En résumé, on ne demande plus « Avez-vous mis en place un plan de réponse aux incidents ? » mais « Pouvez-vous démontrer que ce plan fonctionne réellement sur incident simulé ? »
Une exigence croissante des assureurs, investisseurs et partenaires
Ce changement n’est pas uniquement impulsé par les RSSI ou les régulateurs. Les assureurs cyber, confrontés à une explosion des sinistres, exigent désormais des preuves tangibles de résilience : détection en moins de 24h, journalisation centralisée, séparation des privilèges… Les questionnaires de souscription deviennent plus techniques et moins déclaratifs.
De même, les investisseurs et comités d’audit demandent des audits IT beaucoup plus poussés avant les levées de fonds ou les IPO. Enfin, dans les chaînes de valeur industrielles, les grands donneurs d’ordre imposent à leurs sous-traitants des niveaux de sécurité vérifiables, avec transmission de preuves.
Un impact sur l’organisation des entreprises
Passer à une logique de preuve nécessite une réorganisation de la fonction sécurité.

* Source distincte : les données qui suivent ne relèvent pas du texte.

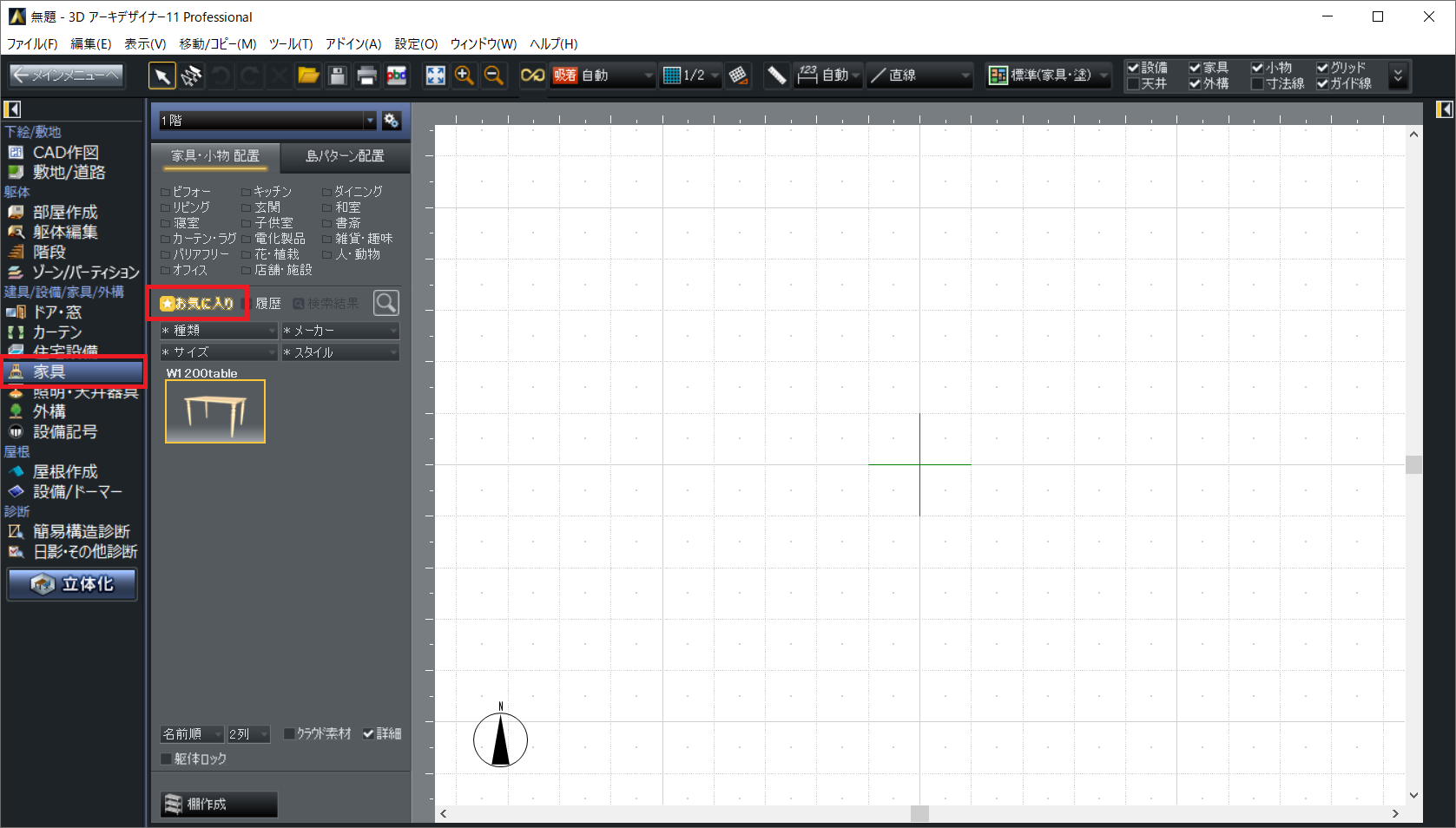Screen dimensions: 1456x828
Task: Click the 立体化 button
Action: click(x=73, y=584)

Cela implique :
- Un pilotage par la donnée, avec des tableaux de bord de sécurité orientés performance ;
- Une montée en compétence des équipes IT vers des compétences cyber de terrain ;
- La généralisation des outils de SIEM, EDR, SOAR et leur intégration dans des processus continus de supervision ;
- La mise en place de routines d’exercices de crise et d’audits techniques externes indépendants.
C’est également une opportunité de mieux aligner la sécurité avec les objectifs métier : démontrer que le SI est capable de soutenir l’activité même en cas d’incident majeur.
Conclusion
L’audit cyber ne peut plus s’arrêter à la conformité réglementaire. Il doit s’aligner sur une exigence nouvelle : apporter des preuves concrètes de robustesse, de réactivité et de résilience. Dans un contexte de normalisation des cyberattaques, ce sont les preuves techniques et non les procédures déclaratives qui feront foi.